List of effective drugs for ALS treatment
Twenty-seven drugs were found to have a statistically significant effect on ALS survival, sorted by class. (Graphic: Priyadip Ray/LLNL.)

Moving with (re)purpose

Ray, his CED colleagues, Braden Soper, Andre Goncalves and Jose Cadena Pico, and their collaborators began by creating a surrogate model (a mathematical approximation) of ALS progression with a small publicly available EHR dataset. Through seed funding from the ALS CURE Project - established by LLNL employee Mike Piscotty in memory of his wife - the team was able to access more than 20,000 EHRs of veterans with ALS from Veterans Affairs (VA). After the EHRs were scrubbed of individualized information, the team investigated risk factors for ALS and received funding from the Department of Defense for further analysis.

The team studied 162 drugs that patients were regularly taking around the onset of ALS and identified three classes that had a significant positive effect on survival: statins (which reduce cholesterol), alpha-blockers (which reduce blood pressure and relax muscles) and PDE5-inhibitors (which treat erectile dysfunction). They also found that combining statins and alpha-blockers had a synergistic effect.

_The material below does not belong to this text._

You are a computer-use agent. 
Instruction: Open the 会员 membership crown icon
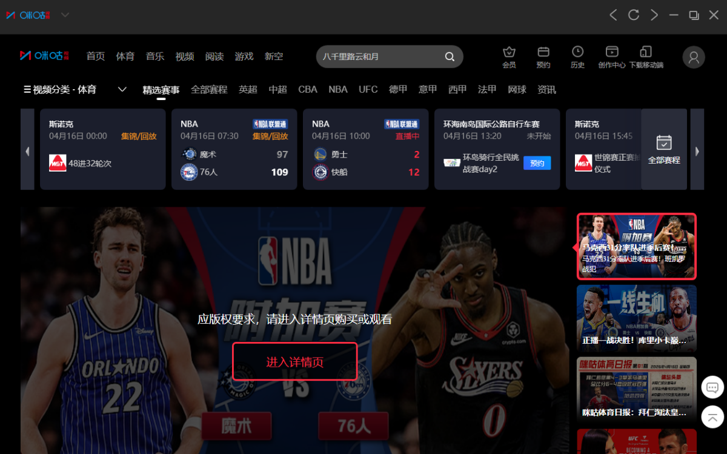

The team found a few early-stage studies on these drugs and ALS that backed up their results, suggesting they could all be good repurposing candidates. Collaborators at Stanford and UCLA collaborators also ran protein-protein interaction studies on each of the drug types and found a few common downstream protein targets - what the drugs ultimately affect.

"We are pretty excited about these initial findings," said Ray. "If we can also identify these shared downstream protein targets, we can make drugs that specifically target those proteins and work even better."

Since the VA data skews heavily toward men with military backgrounds - both risk factors for ALS - the team aims to corroborate and generalize their results. To do this, they plan to analyze millions of patient files from the Optum EHR dataset, which they gained access to thanks to new funding from the ALS network, the ALS CURE Project, the Livermore Lab Foundation, RDM Positive Impact Foundation and Stanford University. They also plan to apply their AI/ML approaches to study Parkinson's disease, which Ray hopes will shed light on treating all neurodegenerative diseases.

Meanwhile, the team seeks funding to validate their findings in a clinical setting, which would not only be one of the final steps of getting the drugs approved to treat ALS but also confirm that their approach works.

Ray feels grateful for the opportunity to use AI/ML to make a difference in medical research and the Lab's unique infrastructure and connections with academia, industry and government that make it possible.

"The Lab recognizes that building these tools and working with patient data can have a tremendous impact," he said. "The opportunity to make a difference on healthcare as well as national security motivates me to work on this high-impact research."